__APPLY WHAT YOU READ__
[1] Reproduce the Tupamaros article text between "The Tupamaros Tunnel" and "revolt against Spain.", inclusive.
[2] The Tupamaros article says suitcases were carried into the house next door. List everything those suitcases held.

__TEXT SHOWN__
---+---

Monday, Sep. 20, 1971

The Tupamaros Tunnel Out

The break was executed with all the attention to detail and derring-do of a commando raid. Early one evening last week, two well-dressed young men called at the home of Billy Rial Castillo, 30, a Mormon missionary who lives across the street from Montevideo's Punta Carreta federal prison. "We are Tupamaros," said the men as they pulled out pistols and identified themselves as members of the urban guerrilla group that has served as a model for terrorists in many of the world's major cities. "We need this house for an operation." The operation was a massive jail break by 106 Tupamaros--self-styled Robin Hood revolutionaries who take their name from Tupac Amaru, an 18th century Inca chief who led a revolt against Spain.

The two intruders applied a medical stethoscope to the living-room floor; when they detected sounds below, they broke a hole in it. Next door, meanwhile, a Volkswagen van drew up and unloaded half a dozen more Tupamaros, who quickly commandeered the house and lugged in a dozen or so suitcases filled with clothing, arms, false papers and money.

All Quiet. Equally thorough preparations were being made inside the prison by other Tupamaros, who were confined in cells on the third floor. These cells had already been clandestinely connected by chipping away the mortar so that bricks could be removed and replaced with ease. Holes had also been drilled in the end cells on each floor, allowing the Tupamaros to move from their third-floor cells to the second and first floors on makeshift ladders of blankets and wood. By the time the break took place, a tunnel had already been dug leading from a ground-floor cell and under the prison wall to the Rial house. Prison officials, who later discovered picks, shovels and heavy-duty drills, said that some of the dirt had been stored in pillowcases and mattresses. But most of the estimated ten tons of earth brought out from the 130-ft. tunnel (about 2 ft. high by 2 ft. wide) had been shoveled into an intersecting tunnel that was used for a 1931 prison break and never filled in. The guerrillas had even managed to rig a plastic and cardboard bellows to provide air to the diggers.

---+---

__LISTED ENTRIES__
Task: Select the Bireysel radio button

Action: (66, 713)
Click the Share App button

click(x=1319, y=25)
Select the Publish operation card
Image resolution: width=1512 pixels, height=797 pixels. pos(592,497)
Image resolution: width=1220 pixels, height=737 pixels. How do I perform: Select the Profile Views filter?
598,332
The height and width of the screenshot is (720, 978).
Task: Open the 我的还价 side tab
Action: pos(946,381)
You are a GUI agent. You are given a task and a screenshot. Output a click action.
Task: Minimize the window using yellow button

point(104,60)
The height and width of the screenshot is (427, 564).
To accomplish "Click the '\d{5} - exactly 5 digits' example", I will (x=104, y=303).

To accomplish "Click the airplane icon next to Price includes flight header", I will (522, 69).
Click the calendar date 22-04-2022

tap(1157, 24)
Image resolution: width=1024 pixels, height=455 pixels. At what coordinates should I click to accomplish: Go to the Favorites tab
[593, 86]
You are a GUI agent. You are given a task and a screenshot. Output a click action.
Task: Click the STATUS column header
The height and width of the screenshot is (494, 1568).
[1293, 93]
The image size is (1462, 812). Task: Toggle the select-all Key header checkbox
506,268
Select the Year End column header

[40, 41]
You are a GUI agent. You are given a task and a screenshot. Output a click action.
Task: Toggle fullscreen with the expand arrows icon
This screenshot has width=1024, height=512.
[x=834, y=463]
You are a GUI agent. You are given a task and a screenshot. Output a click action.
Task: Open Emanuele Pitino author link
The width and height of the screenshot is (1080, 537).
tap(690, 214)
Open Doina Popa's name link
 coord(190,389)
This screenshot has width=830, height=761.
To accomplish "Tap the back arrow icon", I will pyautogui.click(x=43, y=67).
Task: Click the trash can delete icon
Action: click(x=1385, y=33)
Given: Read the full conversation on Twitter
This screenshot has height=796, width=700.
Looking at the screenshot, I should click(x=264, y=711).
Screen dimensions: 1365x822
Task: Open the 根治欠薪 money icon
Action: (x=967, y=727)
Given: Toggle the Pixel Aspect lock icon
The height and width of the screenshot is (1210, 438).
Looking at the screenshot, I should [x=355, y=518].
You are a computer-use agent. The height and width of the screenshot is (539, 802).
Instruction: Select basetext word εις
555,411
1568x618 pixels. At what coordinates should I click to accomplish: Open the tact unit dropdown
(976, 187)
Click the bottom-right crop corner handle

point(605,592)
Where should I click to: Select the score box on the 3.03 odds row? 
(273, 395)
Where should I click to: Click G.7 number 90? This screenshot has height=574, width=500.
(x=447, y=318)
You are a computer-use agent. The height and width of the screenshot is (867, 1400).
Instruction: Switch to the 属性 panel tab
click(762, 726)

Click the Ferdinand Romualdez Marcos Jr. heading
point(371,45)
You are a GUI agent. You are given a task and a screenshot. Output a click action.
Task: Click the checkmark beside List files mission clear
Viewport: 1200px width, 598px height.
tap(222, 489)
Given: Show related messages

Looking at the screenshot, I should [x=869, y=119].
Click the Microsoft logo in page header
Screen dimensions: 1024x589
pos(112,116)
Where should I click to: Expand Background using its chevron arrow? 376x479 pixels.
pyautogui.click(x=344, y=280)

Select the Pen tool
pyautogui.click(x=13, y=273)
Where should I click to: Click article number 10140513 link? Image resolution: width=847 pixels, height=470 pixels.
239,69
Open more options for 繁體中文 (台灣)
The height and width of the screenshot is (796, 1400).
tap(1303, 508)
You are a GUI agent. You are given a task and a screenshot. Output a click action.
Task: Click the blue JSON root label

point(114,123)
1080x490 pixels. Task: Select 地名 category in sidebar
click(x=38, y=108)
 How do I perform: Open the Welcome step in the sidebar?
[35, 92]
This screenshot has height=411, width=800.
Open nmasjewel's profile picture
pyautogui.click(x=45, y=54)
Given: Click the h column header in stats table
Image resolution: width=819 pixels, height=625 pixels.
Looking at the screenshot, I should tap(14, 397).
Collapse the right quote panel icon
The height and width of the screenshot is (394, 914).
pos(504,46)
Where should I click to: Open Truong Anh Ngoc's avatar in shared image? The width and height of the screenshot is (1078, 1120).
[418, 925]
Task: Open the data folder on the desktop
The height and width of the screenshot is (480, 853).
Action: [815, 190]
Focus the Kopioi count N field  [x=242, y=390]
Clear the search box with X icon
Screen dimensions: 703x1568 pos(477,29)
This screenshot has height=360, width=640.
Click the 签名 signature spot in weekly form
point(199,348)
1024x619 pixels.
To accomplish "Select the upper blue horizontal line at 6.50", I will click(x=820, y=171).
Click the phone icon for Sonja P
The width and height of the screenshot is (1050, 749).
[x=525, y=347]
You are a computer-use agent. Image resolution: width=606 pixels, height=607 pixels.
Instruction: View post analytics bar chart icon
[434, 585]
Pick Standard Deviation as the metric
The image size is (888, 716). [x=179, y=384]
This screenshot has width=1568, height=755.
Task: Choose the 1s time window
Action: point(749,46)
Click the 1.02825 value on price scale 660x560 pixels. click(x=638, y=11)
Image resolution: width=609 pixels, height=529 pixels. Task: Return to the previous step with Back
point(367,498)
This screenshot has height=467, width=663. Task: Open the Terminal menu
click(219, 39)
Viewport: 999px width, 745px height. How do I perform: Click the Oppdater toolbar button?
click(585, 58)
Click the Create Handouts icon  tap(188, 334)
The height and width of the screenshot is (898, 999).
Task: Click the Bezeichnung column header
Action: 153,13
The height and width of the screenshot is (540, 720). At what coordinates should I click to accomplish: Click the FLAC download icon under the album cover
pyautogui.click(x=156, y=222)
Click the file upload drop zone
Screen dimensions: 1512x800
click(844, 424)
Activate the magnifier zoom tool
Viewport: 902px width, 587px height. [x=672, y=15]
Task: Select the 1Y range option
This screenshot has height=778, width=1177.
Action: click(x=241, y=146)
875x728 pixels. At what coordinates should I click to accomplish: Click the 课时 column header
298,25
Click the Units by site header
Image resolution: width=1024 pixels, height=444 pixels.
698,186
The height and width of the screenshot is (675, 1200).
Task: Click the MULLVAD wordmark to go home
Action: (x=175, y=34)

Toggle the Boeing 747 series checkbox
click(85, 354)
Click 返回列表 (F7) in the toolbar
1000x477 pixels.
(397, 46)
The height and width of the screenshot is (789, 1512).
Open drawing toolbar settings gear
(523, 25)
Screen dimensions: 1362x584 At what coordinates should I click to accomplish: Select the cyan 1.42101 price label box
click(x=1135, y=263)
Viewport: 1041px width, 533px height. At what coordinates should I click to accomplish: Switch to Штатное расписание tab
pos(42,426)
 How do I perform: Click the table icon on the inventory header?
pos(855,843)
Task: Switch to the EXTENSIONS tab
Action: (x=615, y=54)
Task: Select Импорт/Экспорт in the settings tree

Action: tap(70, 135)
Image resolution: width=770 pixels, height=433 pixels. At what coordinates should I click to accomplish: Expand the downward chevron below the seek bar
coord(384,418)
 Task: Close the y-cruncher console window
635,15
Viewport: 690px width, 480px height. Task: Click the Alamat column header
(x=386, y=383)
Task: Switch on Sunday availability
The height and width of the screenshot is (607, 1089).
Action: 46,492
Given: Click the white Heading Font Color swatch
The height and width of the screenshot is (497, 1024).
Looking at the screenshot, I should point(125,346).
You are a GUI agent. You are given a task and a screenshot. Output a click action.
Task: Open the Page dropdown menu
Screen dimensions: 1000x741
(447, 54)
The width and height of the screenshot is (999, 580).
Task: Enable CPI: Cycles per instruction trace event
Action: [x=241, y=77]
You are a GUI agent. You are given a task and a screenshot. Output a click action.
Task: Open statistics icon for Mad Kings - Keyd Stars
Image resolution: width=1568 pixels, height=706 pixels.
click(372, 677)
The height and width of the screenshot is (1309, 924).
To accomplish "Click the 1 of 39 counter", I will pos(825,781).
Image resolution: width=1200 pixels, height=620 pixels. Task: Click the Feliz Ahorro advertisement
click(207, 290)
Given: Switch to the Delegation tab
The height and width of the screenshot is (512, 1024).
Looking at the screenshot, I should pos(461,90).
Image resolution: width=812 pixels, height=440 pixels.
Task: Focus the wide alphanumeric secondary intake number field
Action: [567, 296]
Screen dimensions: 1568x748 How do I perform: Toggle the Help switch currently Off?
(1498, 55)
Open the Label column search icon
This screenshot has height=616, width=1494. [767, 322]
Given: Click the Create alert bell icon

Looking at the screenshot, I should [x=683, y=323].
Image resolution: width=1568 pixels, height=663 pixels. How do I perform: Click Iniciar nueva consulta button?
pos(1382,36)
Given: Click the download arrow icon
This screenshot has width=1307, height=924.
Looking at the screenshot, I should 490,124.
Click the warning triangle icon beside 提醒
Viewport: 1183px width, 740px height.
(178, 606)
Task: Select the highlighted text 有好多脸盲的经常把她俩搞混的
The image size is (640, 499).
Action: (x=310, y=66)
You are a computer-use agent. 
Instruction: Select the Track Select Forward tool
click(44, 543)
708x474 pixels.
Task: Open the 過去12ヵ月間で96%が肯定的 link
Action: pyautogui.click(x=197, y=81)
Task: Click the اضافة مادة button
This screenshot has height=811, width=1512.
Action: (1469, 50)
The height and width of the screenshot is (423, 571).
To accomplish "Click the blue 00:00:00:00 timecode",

---+---

__EXPECTED RESPONSES__
[1]
The Tupamaros Tunnel Out

The break was executed with all the attention to detail and derring-do of a commando raid. Early one evening last week, two well-dressed young men called at the home of Billy Rial Castillo, 30, a Mormon missionary who lives across the street from Montevideo's Punta Carreta federal prison. "We are Tupamaros," said the men as they pulled out pistols and identified themselves as members of the urban guerrilla group that has served as a model for terrorists in many of the world's major cities. "We need this house for an operation." The operation was a massive jail break by 106 Tupamaros--self-styled Robin Hood revolutionaries who take their name from Tupac Amaru, an 18th century Inca chief who led a revolt against Spain.

[2]
- clothing
- arms
- false papers
- money